In the data below, find the line with "You are a computer-use" and the line with "the title value", then restate both and every line between them exactly, minus the pictures.

■ Data for the task:

__________________________________________________

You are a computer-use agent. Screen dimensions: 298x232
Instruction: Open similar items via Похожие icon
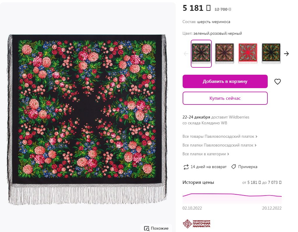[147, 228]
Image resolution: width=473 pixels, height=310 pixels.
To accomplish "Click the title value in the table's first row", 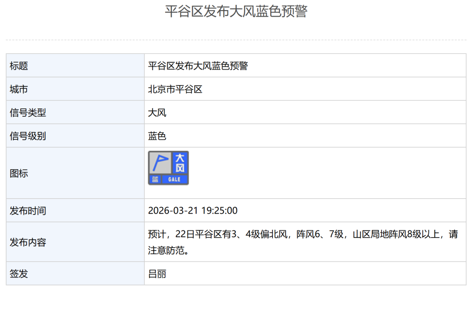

__________________________________________________

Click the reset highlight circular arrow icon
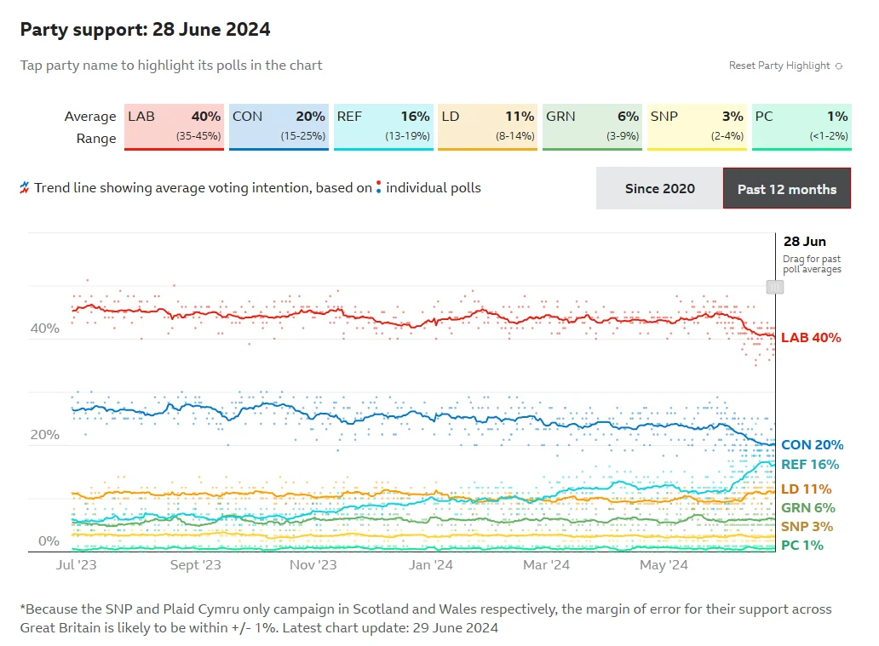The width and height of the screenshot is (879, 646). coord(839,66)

__________________________________________________

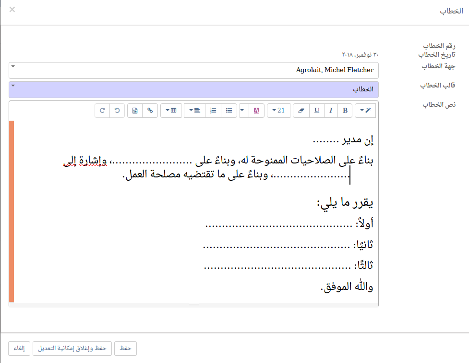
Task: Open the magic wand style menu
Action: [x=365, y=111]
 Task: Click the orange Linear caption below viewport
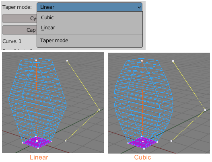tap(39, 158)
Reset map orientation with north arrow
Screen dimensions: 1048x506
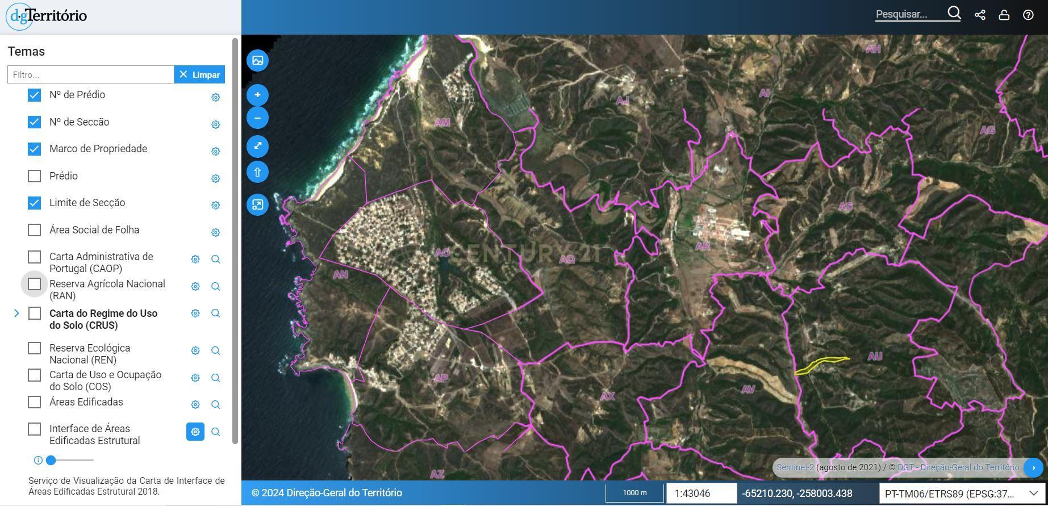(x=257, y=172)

__________________________________________________

■ Task answer:
You are a computer-use agent. Screen dimensions: 298x232
Instruction: Open similar items via Похожие icon
[147, 228]
Image resolution: width=473 pixels, height=310 pixels.
To accomplish "Click the title value in the table's first row", 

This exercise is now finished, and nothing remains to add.